Y de esta manera lo hice ayer. Mis pasos me adentraron en el parque, por encima de las hojas secas, anuncio del otoño y de las ramitas caídas que crujían bajo mis pies. La belleza de la primavera es indiscutible pero en ocasiones la del otoño es todavía más intensa, más perdurable en la memoria. Y ayer el parque lucía en la belleza de su otoño con su hermosa alfombra dorada y los bronces de sus ramas como lo hacen las aves rapaces que, sin tener la belleza de un alado tropical, con su explosión multicolor, exhibe su grandeza y sus castañas y parduzcas líneas que, perfectas, le otorgan su magnifica figura.
Así, de esta manera, lucía el parque cuando yo llegué. Me inundaba entonces una enorme tristeza, desasosegada y angustiosa que se vió enseguida ligeramente aliviada con la visión de la belleza.
Ayer yo estaba triste porque estando rodeada estaba sola.
Y llegué caminando hasta mi puente y allí, apoyada en la barandilla oscura y fría contemplé el plácido lago y cerré los ojos para escuchar lo que el viento me tenía que cantar.
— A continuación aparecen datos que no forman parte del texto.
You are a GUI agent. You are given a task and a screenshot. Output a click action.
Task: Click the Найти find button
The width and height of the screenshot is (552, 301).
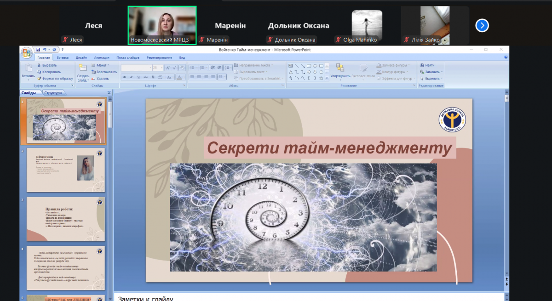pos(427,65)
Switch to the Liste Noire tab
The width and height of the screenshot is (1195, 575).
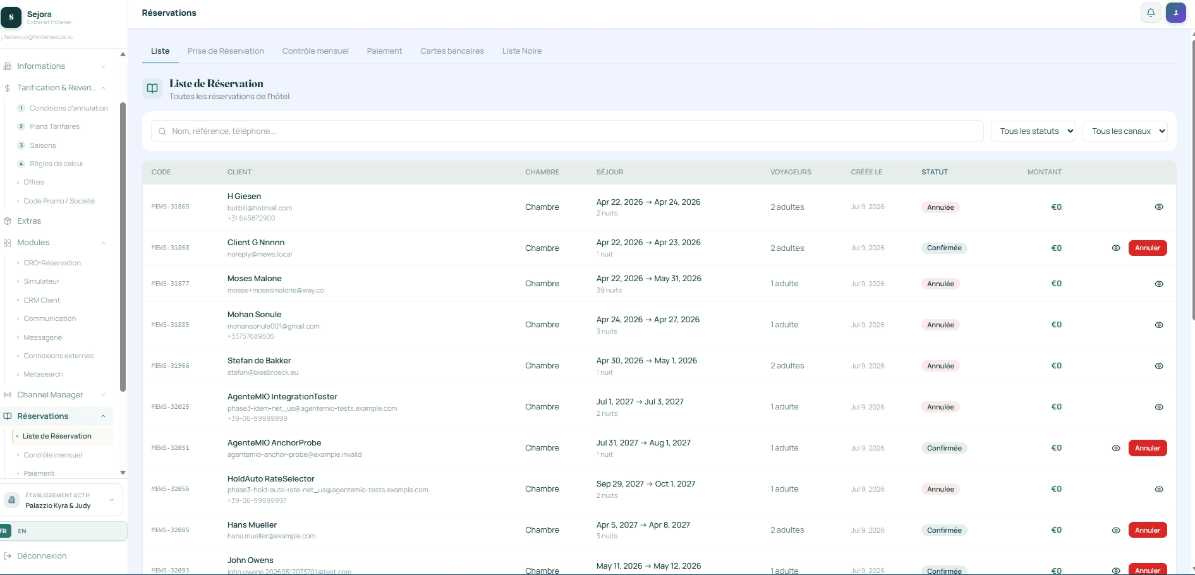pyautogui.click(x=522, y=51)
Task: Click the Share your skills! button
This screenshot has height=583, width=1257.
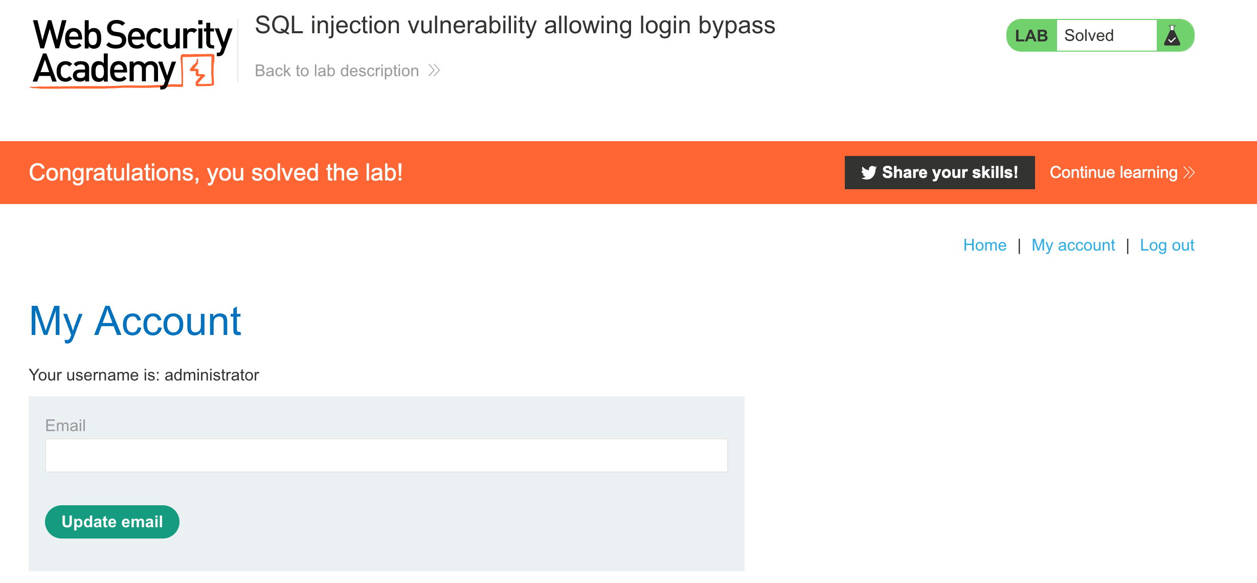Action: tap(939, 173)
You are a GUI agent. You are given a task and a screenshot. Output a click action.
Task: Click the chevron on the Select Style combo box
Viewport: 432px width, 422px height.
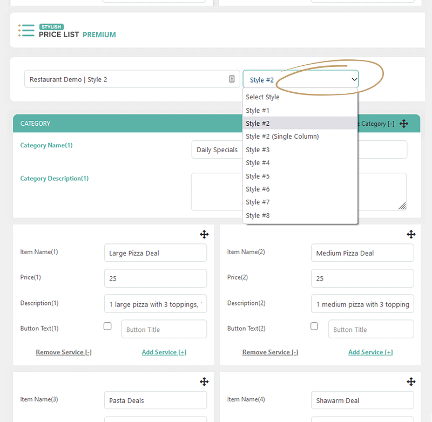pos(355,79)
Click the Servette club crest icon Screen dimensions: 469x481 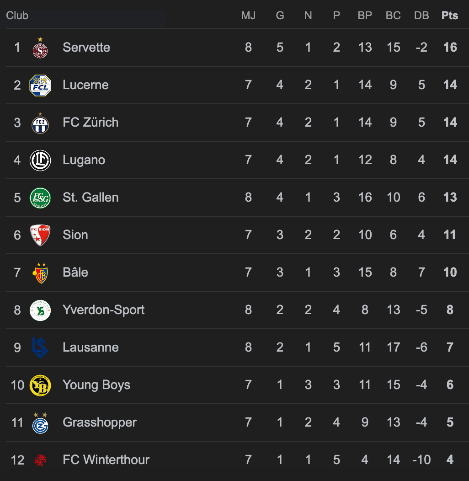pos(40,48)
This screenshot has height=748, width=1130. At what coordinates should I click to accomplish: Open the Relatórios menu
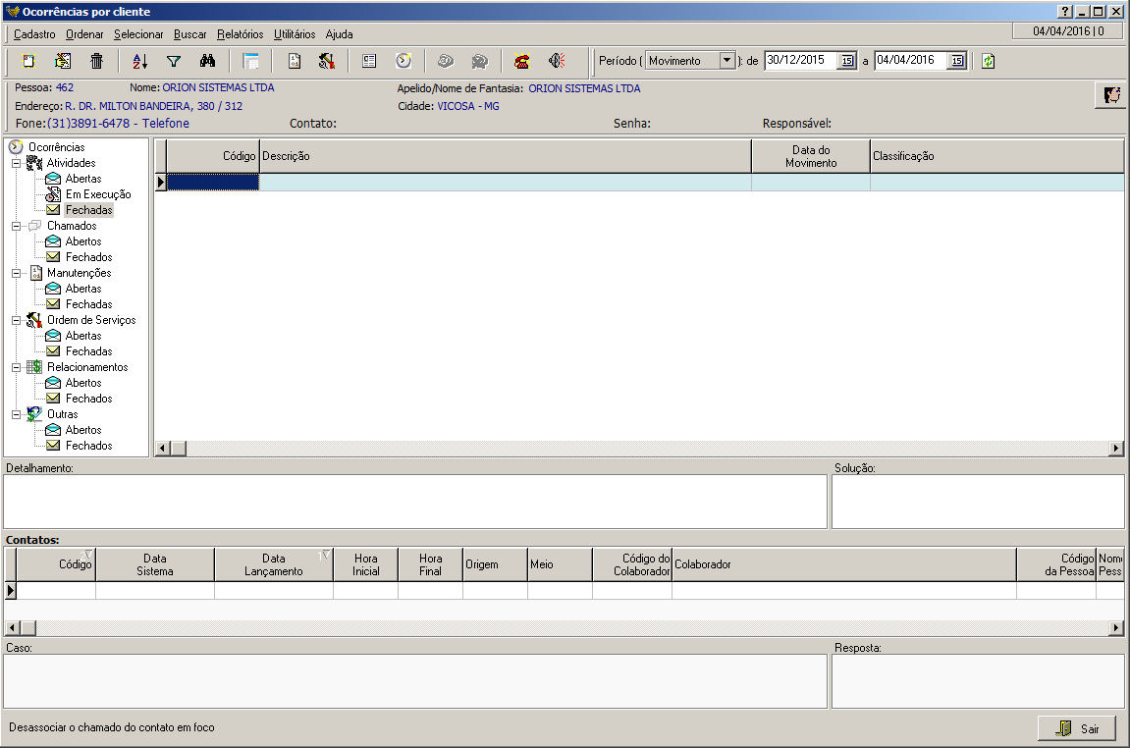click(241, 34)
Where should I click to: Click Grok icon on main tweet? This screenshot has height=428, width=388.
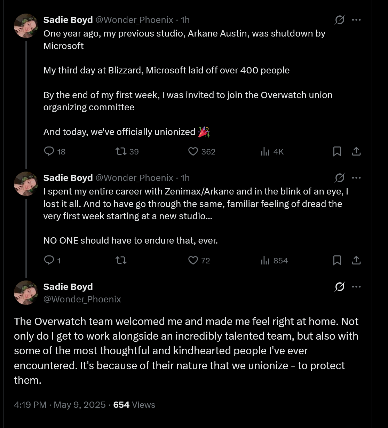(x=339, y=287)
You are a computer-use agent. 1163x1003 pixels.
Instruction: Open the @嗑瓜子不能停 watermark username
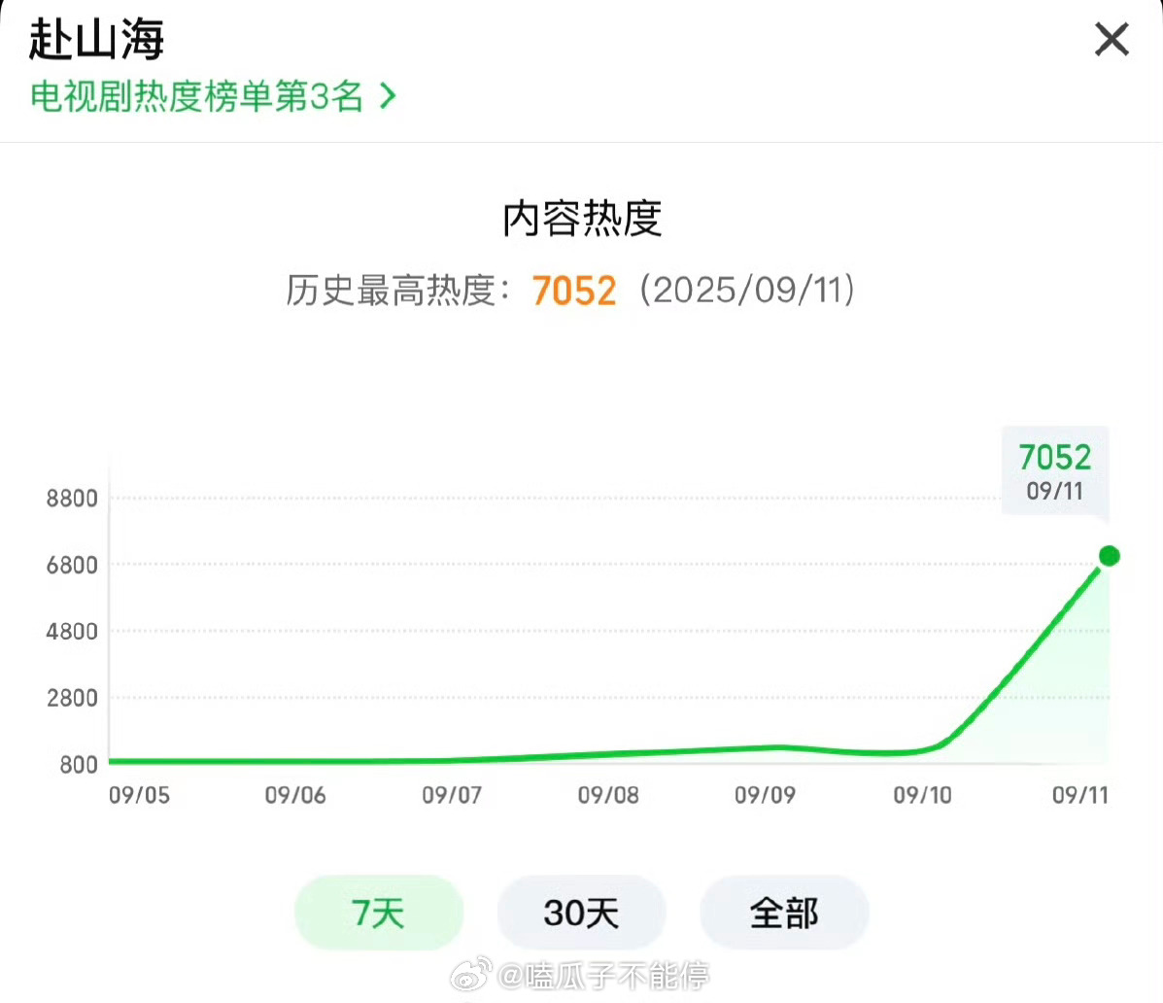[x=603, y=976]
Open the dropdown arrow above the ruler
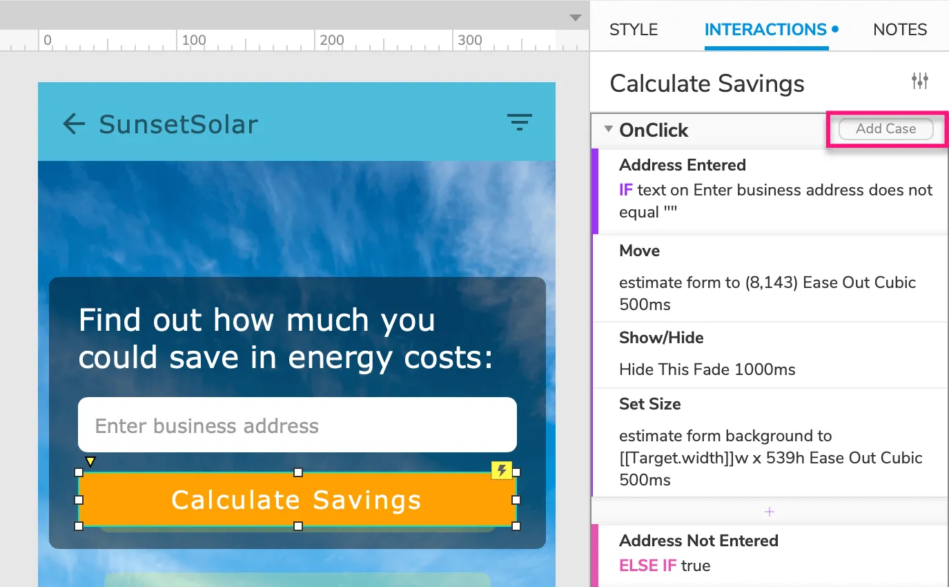Viewport: 949px width, 587px height. click(575, 18)
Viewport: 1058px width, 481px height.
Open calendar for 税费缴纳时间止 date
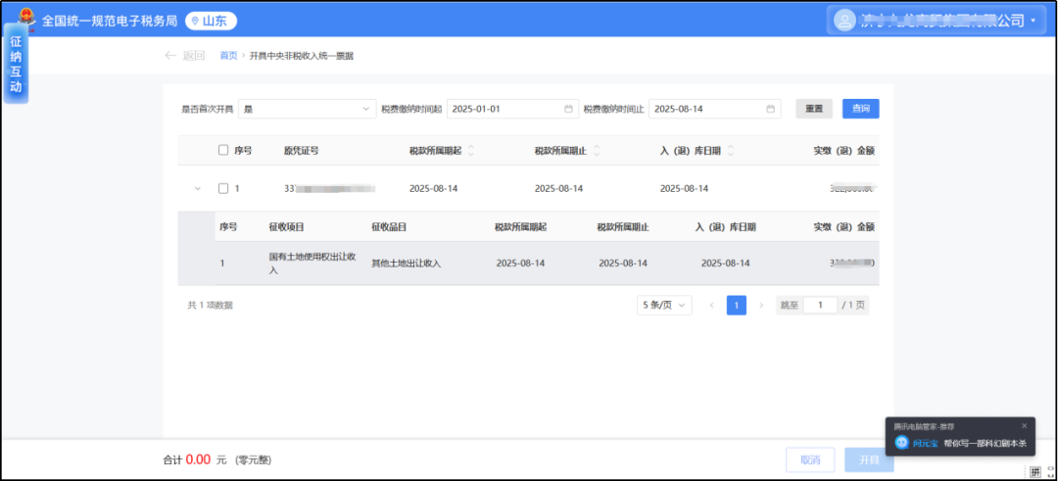coord(770,109)
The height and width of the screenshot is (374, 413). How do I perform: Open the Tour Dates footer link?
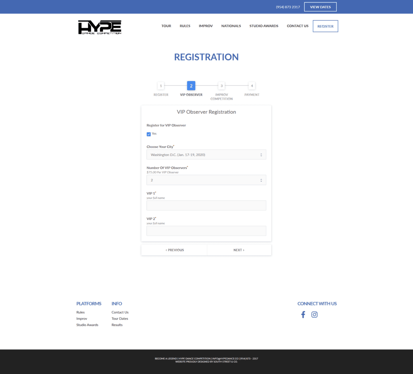pos(120,319)
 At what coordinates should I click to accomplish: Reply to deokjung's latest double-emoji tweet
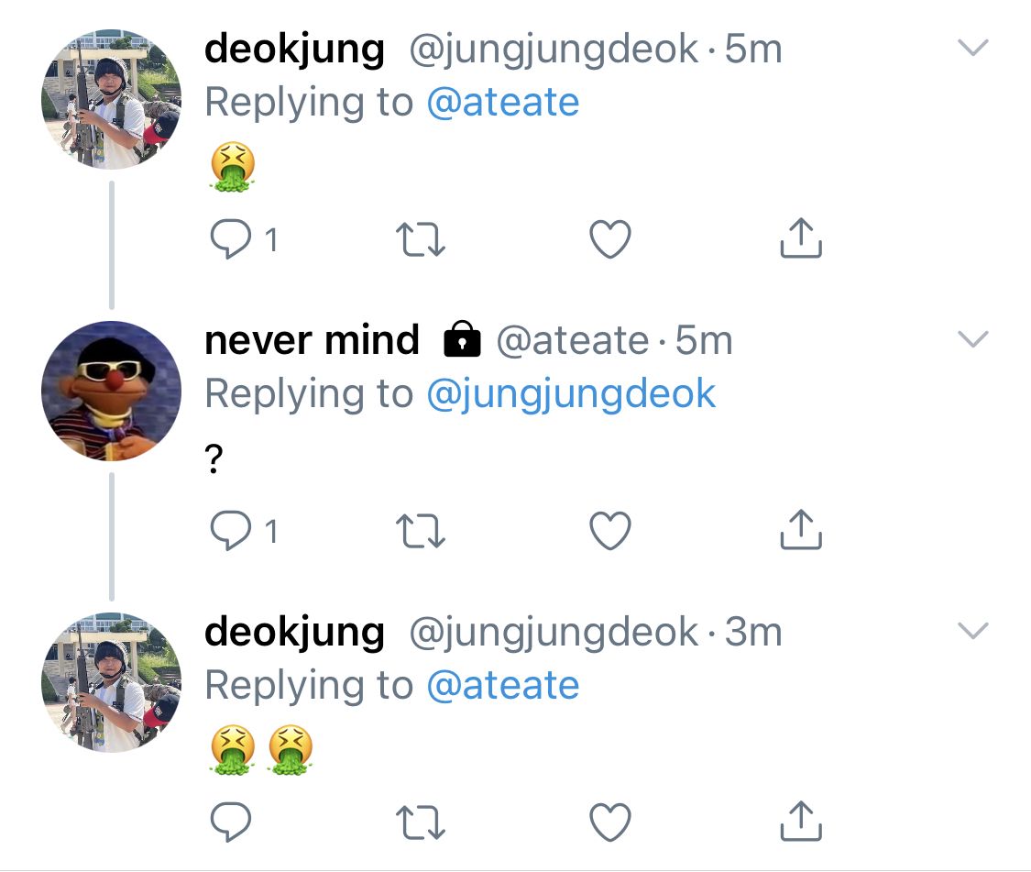231,822
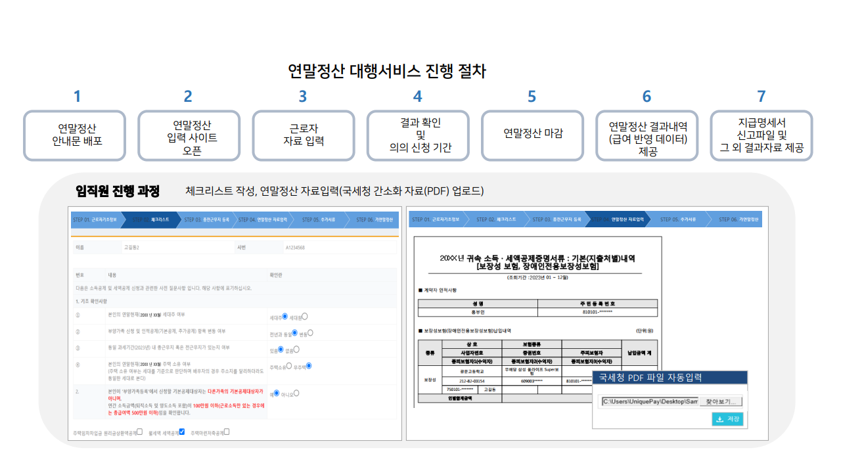Click the step 7 지급명세서 process box
The width and height of the screenshot is (841, 473).
(x=761, y=135)
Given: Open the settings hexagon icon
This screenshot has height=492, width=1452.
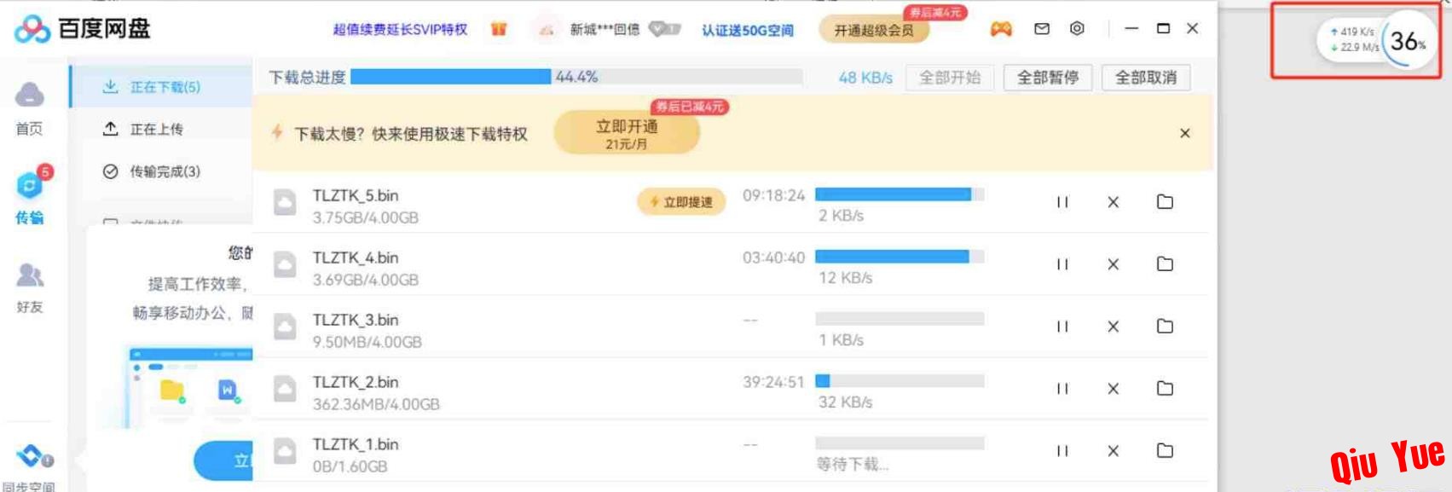Looking at the screenshot, I should 1077,28.
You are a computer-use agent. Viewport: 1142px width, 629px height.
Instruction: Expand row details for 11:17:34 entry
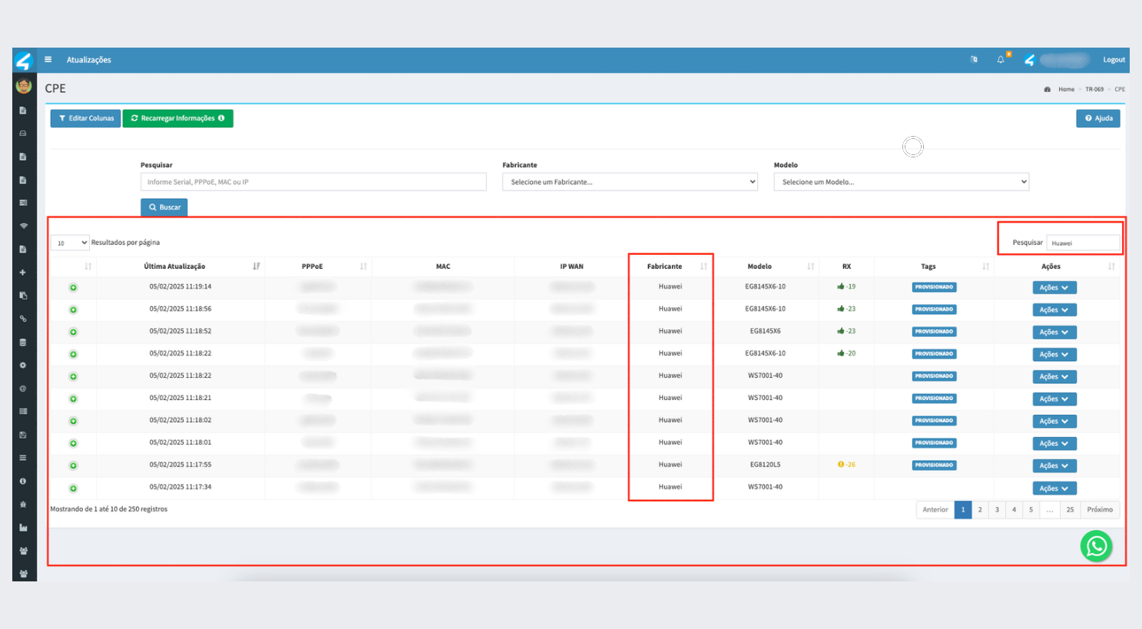pos(74,488)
Cuando los abrí me sentía más serena, menos angustiada y entonces vi una hoja, dorada y seca que, después de caer del árbol con su ligera cadencia, se apoyaba en las aguas intentando ser pato. A su alrededor los ánades picoteaban entre las aguas y agitaban sus plumajes y la pobre hoja seca se deslizaba entre ellos tratando de mezclarse entre el averío. Pero ellos ni siquiera la miraban. Y yo veía a la pobre hoja que ilusa quería ser un hermoso cisne, o un ganso o un palmípedo cualquiera y me daba ganas de tomarla entre mis manos y besarla para explicarle después que nunca dejaría de ser una hoja seca. Quería decirle a aquella hoja que no importaba lo que ella fuera. Que como hoja seca que era ya era hermosa. Quería decirle que las lineas rojizas, doradas y amarillas que trazaban su superficie eran hermosas, un milagro de la naturaleza. Que su vida había sido honrada y bella, adornando la copa de un hermoso arce y que ahora podía acabar sus días con alegría y con el orgullo de haber sido parte de la estación más bella. Pero comprendí en un instante cuan vano sería mi esfuerzo si intentase borrar sus anhelos a una hoja de otoño. Porque aquella hoja de otoño guardaba en su alma perenne el deseo de ser eterna. Esa hoja de otoño quería ser un hermoso pato y yo quería ser amada por un poeta.
Salí del parque tranquila, respirando la paz que la brisa me traía mientras veía como las hojas jugueteaban entre ellas aprovechando las corrientes. Una de ellas, atrevida, se poso en el cabello de una mujer, adornando su melena. Aquellas hojas risueñas no anhelaban más que juguetear con los vientos de otoño formando remolinos. Y pensé que aquella pobre hoja que ansiaba ser un ave sería menos desgraciada si se conformara con jugar junto a sus compañeras. Menos desgraciada pero quizá no tan hermosa. Y entonces pensé en mi alma que sería menos desdichada no amando al poeta pero menos hermosa por estar vacía. Por eso decidí no expulsar la tristeza de mi alma porque entonces sería como expulsar su alma de poeta, su alma de cometa de la mía. Y yo no quería que mi alma fuera incompleta, que mi alma fuera incompleta.